Wherever the listing has a line with the string "adapter", copy that line out.

○ ○ ○ ○ ○

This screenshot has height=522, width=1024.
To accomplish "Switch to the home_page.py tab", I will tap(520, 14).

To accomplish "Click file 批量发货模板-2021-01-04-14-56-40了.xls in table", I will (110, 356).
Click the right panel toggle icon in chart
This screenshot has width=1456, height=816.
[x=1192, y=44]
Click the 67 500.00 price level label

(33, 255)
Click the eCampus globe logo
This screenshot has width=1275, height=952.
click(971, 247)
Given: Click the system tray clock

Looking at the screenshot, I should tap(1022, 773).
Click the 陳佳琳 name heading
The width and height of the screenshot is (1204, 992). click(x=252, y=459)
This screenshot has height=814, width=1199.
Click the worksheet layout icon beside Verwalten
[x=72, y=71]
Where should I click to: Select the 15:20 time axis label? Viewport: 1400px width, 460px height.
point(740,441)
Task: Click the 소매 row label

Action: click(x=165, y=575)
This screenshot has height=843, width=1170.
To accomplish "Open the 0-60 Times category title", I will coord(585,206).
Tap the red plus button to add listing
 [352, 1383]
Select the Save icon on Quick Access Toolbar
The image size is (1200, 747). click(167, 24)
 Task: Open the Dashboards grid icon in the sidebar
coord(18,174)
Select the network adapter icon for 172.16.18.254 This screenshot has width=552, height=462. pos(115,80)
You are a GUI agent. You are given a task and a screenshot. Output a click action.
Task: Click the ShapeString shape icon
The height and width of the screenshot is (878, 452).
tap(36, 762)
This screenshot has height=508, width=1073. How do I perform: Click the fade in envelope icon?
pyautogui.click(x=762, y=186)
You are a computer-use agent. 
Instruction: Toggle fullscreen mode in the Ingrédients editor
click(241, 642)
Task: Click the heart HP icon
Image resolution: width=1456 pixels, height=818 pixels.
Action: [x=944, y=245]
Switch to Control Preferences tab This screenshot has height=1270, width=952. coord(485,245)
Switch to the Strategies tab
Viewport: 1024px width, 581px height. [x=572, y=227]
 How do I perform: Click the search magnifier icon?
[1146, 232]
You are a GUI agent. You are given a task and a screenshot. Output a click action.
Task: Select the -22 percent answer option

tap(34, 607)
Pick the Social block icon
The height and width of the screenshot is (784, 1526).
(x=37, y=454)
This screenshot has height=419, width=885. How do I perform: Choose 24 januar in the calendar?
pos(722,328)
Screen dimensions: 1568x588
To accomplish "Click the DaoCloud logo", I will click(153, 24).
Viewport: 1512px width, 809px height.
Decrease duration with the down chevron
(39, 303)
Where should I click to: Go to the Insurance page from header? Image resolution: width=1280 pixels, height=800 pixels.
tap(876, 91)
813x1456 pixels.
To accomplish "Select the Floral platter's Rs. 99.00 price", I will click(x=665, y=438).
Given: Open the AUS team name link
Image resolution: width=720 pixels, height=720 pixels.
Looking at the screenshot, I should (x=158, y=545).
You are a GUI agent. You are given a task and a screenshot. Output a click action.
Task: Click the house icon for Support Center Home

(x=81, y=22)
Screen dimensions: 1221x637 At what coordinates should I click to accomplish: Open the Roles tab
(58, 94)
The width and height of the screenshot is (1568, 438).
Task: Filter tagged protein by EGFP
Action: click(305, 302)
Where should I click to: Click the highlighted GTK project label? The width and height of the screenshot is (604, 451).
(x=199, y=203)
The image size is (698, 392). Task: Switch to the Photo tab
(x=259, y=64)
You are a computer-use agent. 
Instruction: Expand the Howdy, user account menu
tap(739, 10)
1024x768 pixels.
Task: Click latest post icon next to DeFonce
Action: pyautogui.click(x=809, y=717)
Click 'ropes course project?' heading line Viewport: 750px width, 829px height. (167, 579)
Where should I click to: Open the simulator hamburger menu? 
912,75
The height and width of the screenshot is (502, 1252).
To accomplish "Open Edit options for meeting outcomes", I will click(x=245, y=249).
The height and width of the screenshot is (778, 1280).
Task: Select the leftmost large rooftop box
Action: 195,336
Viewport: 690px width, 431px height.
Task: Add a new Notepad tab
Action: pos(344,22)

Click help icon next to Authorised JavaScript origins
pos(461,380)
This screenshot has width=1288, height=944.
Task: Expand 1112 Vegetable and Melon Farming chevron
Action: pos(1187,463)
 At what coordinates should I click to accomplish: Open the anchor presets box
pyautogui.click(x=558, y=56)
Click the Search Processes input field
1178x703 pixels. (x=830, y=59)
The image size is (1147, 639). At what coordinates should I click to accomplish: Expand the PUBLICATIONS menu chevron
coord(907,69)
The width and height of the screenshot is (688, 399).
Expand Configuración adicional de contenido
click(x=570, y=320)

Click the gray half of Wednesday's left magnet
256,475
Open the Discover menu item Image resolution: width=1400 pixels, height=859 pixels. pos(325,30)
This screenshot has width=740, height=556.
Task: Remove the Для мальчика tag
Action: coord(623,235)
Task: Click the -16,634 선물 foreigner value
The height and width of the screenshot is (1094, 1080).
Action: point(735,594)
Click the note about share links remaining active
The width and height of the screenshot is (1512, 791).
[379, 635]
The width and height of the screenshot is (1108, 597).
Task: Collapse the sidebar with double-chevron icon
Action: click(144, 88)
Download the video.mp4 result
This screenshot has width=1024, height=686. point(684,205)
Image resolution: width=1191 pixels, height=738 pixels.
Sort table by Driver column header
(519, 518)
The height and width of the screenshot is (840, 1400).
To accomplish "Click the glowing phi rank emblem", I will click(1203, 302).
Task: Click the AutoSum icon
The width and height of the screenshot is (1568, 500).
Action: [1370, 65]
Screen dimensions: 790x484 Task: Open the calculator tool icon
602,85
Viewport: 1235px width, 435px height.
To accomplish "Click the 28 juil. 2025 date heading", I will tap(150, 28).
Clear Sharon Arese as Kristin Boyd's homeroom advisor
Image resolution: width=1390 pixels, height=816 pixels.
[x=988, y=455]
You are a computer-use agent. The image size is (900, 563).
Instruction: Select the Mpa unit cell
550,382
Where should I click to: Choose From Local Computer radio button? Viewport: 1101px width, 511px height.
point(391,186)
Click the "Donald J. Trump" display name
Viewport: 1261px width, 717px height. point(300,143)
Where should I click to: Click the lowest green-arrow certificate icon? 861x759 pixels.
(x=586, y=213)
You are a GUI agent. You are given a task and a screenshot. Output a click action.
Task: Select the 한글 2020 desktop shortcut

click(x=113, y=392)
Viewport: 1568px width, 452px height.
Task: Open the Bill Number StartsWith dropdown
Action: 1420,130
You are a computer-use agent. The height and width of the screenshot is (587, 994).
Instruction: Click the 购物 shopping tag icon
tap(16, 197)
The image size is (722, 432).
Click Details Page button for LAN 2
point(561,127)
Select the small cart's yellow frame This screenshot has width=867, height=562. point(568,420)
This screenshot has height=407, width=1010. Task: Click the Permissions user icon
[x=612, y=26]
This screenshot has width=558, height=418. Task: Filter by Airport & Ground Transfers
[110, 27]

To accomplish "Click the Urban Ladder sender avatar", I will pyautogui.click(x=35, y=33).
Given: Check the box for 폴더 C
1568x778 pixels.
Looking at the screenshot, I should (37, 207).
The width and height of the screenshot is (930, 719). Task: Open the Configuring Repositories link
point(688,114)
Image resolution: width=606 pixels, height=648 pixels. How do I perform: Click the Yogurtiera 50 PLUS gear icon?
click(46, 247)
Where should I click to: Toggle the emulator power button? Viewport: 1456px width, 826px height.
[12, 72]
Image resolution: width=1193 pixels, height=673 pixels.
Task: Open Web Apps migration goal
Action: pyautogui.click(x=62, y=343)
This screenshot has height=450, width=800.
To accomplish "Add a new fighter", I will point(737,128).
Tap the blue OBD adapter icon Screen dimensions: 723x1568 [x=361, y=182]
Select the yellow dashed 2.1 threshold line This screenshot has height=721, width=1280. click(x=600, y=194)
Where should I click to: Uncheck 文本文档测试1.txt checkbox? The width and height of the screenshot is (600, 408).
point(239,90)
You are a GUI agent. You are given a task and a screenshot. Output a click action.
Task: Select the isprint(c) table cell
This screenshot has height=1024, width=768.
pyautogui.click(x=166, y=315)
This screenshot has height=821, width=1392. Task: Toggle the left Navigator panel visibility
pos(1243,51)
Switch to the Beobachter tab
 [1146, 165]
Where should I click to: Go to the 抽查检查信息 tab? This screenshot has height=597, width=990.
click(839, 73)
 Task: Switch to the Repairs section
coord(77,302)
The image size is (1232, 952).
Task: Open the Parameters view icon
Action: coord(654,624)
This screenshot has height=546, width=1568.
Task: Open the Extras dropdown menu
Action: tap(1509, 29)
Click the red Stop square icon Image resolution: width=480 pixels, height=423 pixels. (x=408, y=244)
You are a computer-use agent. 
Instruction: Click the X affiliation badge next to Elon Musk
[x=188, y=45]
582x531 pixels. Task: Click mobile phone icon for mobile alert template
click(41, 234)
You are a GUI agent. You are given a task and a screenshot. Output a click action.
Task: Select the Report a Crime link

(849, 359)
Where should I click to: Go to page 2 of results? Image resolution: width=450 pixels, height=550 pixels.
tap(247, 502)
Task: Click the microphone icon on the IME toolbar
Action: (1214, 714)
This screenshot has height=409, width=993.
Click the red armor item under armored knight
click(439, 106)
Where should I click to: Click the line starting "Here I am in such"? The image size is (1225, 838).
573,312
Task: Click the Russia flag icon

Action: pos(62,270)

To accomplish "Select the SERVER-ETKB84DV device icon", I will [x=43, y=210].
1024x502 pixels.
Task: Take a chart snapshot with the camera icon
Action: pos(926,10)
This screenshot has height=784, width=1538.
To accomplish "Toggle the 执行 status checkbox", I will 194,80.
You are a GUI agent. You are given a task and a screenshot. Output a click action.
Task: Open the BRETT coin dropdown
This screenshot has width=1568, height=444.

○ ○ ○ ○ ○

- **Answer below**:
Select the network adapter icon for 172.16.18.254 This screenshot has width=552, height=462. pos(115,80)
Tap the blue OBD adapter icon Screen dimensions: 723x1568 [x=361, y=182]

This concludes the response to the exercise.